= George Smits =

Belgian visual artist (1944–1997)

George Smits (Antwerp, 1944–1997), 'Toet', was a Belgian visual artist, comics artist, radio presenter, experimental musician and inventor of experimental musical instruments.

==Biography==
In the sixties, he was a member of the band of Ferre Grignard. Smits was also active as an actor in a few movies, and was part of Antwerp's underground arts scene (e.g. the Ercola collective and also part of Fred Bervoets band and Panamarenko). Besides his musical career, he was active as a painter, comics artist and an experimental musician with his own radio show on the Belgian public radio Radio Centraal.
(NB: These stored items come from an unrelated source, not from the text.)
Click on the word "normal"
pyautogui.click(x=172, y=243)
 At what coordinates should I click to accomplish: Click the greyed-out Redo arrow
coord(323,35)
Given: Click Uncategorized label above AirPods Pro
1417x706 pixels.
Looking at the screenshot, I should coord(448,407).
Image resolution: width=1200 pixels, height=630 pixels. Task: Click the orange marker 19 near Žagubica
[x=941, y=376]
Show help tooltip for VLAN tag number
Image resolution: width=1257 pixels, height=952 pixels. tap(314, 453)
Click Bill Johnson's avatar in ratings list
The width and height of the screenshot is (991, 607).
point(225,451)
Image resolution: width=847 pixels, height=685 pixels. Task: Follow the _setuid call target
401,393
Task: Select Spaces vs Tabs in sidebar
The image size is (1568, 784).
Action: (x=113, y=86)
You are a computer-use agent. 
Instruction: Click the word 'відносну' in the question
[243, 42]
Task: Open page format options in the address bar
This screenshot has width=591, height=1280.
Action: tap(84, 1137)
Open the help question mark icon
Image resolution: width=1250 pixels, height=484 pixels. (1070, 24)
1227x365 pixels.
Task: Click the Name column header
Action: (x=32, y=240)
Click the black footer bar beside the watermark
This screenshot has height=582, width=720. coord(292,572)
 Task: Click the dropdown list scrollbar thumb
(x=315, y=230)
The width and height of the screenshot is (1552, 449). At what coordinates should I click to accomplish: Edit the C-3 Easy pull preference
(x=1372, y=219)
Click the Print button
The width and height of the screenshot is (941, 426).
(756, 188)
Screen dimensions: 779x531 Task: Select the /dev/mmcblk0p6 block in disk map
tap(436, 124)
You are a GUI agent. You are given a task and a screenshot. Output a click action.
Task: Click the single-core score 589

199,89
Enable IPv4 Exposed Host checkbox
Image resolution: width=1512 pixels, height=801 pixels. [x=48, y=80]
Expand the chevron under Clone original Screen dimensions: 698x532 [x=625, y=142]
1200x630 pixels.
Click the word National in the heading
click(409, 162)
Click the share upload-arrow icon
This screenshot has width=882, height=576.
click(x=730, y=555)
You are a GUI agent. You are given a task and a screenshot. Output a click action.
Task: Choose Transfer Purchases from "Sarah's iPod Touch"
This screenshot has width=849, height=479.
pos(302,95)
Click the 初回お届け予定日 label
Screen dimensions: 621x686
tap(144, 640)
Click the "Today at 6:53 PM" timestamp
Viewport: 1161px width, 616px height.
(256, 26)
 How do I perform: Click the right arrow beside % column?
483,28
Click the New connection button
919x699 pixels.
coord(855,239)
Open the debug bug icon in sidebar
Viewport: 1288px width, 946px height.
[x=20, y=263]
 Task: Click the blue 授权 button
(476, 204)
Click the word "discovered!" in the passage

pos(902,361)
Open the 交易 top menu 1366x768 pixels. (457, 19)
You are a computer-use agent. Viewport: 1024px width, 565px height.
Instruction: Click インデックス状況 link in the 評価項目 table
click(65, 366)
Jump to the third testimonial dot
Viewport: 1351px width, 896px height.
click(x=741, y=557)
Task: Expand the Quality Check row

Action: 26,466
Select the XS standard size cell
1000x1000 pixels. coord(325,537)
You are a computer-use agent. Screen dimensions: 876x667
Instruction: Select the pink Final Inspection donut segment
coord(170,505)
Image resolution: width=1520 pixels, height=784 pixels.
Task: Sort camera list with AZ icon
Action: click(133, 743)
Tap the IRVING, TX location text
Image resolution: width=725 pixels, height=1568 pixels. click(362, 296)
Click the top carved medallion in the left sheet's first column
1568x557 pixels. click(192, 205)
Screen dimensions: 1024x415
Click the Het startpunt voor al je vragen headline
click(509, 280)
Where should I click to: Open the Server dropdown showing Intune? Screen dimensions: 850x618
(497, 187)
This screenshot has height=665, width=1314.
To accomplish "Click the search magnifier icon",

This radio show, broadcast at night, gave Smits the motivation to increasingly focus on creating music (leaving some of his paintings unfinished), using instruments he had invented himself as well as effects, but also, gradually, new electronic tools.
Smith prepared his radio show very precisely, spending about 20 hours recording sounds in advance of the broadcast. On his program, he used the pseudonym Captain Zbolk.

George Smits is mostly known for his self-created musical instruments. Many of Smits' instruments are acoustic and made with polystyrene, large springs and long strings.

==Discography==
- Zbolk Night Radio, (1997, Audioview/Lowlands AUDIO-002, 70'01")
- Toet (Audioview/Lowlands Distribution)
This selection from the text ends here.